──────── Extracted information ────────

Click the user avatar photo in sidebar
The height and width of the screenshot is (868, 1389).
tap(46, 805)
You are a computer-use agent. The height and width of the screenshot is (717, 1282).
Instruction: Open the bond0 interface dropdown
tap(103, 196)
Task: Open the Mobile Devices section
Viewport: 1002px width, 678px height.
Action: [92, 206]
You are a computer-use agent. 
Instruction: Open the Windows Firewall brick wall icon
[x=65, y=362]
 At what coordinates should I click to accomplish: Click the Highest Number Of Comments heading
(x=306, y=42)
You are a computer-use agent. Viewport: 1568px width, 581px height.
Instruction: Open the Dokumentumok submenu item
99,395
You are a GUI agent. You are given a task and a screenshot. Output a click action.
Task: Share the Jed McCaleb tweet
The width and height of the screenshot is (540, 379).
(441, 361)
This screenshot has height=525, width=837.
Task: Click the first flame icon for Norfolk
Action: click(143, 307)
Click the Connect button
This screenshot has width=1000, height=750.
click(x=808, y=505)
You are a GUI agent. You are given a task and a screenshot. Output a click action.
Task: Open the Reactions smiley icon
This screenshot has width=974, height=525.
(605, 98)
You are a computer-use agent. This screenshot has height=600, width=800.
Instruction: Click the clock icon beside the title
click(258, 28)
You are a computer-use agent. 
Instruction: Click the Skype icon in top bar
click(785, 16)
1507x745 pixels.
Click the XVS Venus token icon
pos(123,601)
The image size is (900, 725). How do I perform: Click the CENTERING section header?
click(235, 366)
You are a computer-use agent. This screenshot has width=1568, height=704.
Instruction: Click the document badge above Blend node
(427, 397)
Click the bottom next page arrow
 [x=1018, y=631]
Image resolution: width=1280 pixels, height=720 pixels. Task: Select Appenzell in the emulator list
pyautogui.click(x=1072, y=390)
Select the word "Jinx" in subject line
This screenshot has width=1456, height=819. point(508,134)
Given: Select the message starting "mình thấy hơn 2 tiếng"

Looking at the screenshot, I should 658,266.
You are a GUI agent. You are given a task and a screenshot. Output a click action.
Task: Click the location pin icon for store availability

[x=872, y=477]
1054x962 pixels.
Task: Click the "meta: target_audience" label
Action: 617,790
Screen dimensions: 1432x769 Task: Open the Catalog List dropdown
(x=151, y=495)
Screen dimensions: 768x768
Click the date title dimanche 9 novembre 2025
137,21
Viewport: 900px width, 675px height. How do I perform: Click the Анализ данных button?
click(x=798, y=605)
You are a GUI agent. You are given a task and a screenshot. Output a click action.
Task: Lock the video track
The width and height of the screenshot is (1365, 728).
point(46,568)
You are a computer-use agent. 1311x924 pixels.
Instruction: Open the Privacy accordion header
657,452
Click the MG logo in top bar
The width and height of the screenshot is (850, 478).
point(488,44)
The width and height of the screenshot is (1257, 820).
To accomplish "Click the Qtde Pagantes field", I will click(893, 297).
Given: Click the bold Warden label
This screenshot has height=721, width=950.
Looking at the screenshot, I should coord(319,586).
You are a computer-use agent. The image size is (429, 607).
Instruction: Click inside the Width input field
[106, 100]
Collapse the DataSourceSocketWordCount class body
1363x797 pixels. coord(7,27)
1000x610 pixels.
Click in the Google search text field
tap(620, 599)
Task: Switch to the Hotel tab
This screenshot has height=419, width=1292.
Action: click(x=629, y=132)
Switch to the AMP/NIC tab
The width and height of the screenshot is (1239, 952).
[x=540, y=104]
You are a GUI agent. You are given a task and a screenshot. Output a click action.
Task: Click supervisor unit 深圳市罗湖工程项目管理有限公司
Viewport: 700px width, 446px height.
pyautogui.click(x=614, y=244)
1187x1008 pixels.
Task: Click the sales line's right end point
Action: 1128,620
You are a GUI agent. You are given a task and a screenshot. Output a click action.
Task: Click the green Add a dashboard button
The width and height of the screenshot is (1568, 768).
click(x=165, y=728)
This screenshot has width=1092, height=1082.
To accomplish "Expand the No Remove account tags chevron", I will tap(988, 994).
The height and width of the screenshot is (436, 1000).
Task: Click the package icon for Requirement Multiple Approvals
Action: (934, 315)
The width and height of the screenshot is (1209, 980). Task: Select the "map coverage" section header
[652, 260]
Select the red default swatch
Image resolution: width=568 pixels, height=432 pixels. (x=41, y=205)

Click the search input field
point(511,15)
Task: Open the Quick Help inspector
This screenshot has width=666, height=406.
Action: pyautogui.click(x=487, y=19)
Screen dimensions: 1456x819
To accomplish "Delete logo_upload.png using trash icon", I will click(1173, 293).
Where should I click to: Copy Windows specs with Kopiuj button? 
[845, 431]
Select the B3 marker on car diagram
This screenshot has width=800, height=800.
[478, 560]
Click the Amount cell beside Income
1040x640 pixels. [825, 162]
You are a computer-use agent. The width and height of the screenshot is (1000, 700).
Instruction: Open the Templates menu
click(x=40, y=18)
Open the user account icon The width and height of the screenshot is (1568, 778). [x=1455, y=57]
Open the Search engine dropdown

────────

■ **What this task involves**: The material must be transcribed exactly, down to the last line.

■ **Solution**:
Click the user avatar photo in sidebar
The height and width of the screenshot is (868, 1389).
tap(46, 805)
You are a computer-use agent. The height and width of the screenshot is (717, 1282).
Instruction: Open the bond0 interface dropdown
tap(103, 196)
Task: Open the Mobile Devices section
Viewport: 1002px width, 678px height.
Action: [92, 206]
You are a computer-use agent. 
Instruction: Open the Windows Firewall brick wall icon
[x=65, y=362]
 At what coordinates should I click to accomplish: Click the Highest Number Of Comments heading
(x=306, y=42)
You are a computer-use agent. Viewport: 1568px width, 581px height.
Instruction: Open the Dokumentumok submenu item
99,395
You are a GUI agent. You are given a task and a screenshot. Output a click action.
Task: Share the Jed McCaleb tweet
The width and height of the screenshot is (540, 379).
(441, 361)
This screenshot has height=525, width=837.
Task: Click the first flame icon for Norfolk
Action: click(143, 307)
Click the Connect button
This screenshot has width=1000, height=750.
click(x=808, y=505)
You are a GUI agent. You are given a task and a screenshot. Output a click action.
Task: Open the Reactions smiley icon
This screenshot has width=974, height=525.
(605, 98)
You are a computer-use agent. This screenshot has height=600, width=800.
Instruction: Click the clock icon beside the title
click(258, 28)
You are a computer-use agent. 
Instruction: Click the Skype icon in top bar
click(785, 16)
1507x745 pixels.
Click the XVS Venus token icon
pos(123,601)
The image size is (900, 725). How do I perform: Click the CENTERING section header?
click(235, 366)
You are a computer-use agent. This screenshot has width=1568, height=704.
Instruction: Click the document badge above Blend node
(427, 397)
Click the bottom next page arrow
 [x=1018, y=631]
Image resolution: width=1280 pixels, height=720 pixels. Task: Select Appenzell in the emulator list
pyautogui.click(x=1072, y=390)
Select the word "Jinx" in subject line
This screenshot has width=1456, height=819. point(508,134)
Given: Select the message starting "mình thấy hơn 2 tiếng"

Looking at the screenshot, I should 658,266.
You are a GUI agent. You are given a task and a screenshot. Output a click action.
Task: Click the location pin icon for store availability

[x=872, y=477]
1054x962 pixels.
Task: Click the "meta: target_audience" label
Action: 617,790
Screen dimensions: 1432x769 Task: Open the Catalog List dropdown
(x=151, y=495)
Screen dimensions: 768x768
Click the date title dimanche 9 novembre 2025
137,21
Viewport: 900px width, 675px height. How do I perform: Click the Анализ данных button?
click(x=798, y=605)
You are a GUI agent. You are given a task and a screenshot. Output a click action.
Task: Lock the video track
The width and height of the screenshot is (1365, 728).
point(46,568)
You are a computer-use agent. 1311x924 pixels.
Instruction: Open the Privacy accordion header
657,452
Click the MG logo in top bar
The width and height of the screenshot is (850, 478).
point(488,44)
The width and height of the screenshot is (1257, 820).
To accomplish "Click the Qtde Pagantes field", I will click(893, 297).
Given: Click the bold Warden label
This screenshot has height=721, width=950.
Looking at the screenshot, I should coord(319,586).
You are a computer-use agent. The image size is (429, 607).
Instruction: Click inside the Width input field
[106, 100]
Collapse the DataSourceSocketWordCount class body
1363x797 pixels. coord(7,27)
1000x610 pixels.
Click in the Google search text field
tap(620, 599)
Task: Switch to the Hotel tab
This screenshot has height=419, width=1292.
Action: click(x=629, y=132)
Switch to the AMP/NIC tab
The width and height of the screenshot is (1239, 952).
[x=540, y=104]
You are a GUI agent. You are given a task and a screenshot. Output a click action.
Task: Click supervisor unit 深圳市罗湖工程项目管理有限公司
Viewport: 700px width, 446px height.
pyautogui.click(x=614, y=244)
1187x1008 pixels.
Task: Click the sales line's right end point
Action: 1128,620
You are a GUI agent. You are given a task and a screenshot. Output a click action.
Task: Click the green Add a dashboard button
The width and height of the screenshot is (1568, 768).
click(x=165, y=728)
This screenshot has width=1092, height=1082.
To accomplish "Expand the No Remove account tags chevron", I will tap(988, 994).
The height and width of the screenshot is (436, 1000).
Task: Click the package icon for Requirement Multiple Approvals
Action: (934, 315)
The width and height of the screenshot is (1209, 980). Task: Select the "map coverage" section header
[652, 260]
Select the red default swatch
Image resolution: width=568 pixels, height=432 pixels. (x=41, y=205)

Click the search input field
point(511,15)
Task: Open the Quick Help inspector
This screenshot has width=666, height=406.
Action: pyautogui.click(x=487, y=19)
Screen dimensions: 1456x819
To accomplish "Delete logo_upload.png using trash icon", I will click(1173, 293).
Where should I click to: Copy Windows specs with Kopiuj button? 
[845, 431]
Select the B3 marker on car diagram
This screenshot has width=800, height=800.
[478, 560]
Click the Amount cell beside Income
1040x640 pixels. [825, 162]
You are a computer-use agent. The width and height of the screenshot is (1000, 700).
Instruction: Open the Templates menu
click(x=40, y=18)
Open the user account icon The width and height of the screenshot is (1568, 778). [x=1455, y=57]
Open the Search engine dropdown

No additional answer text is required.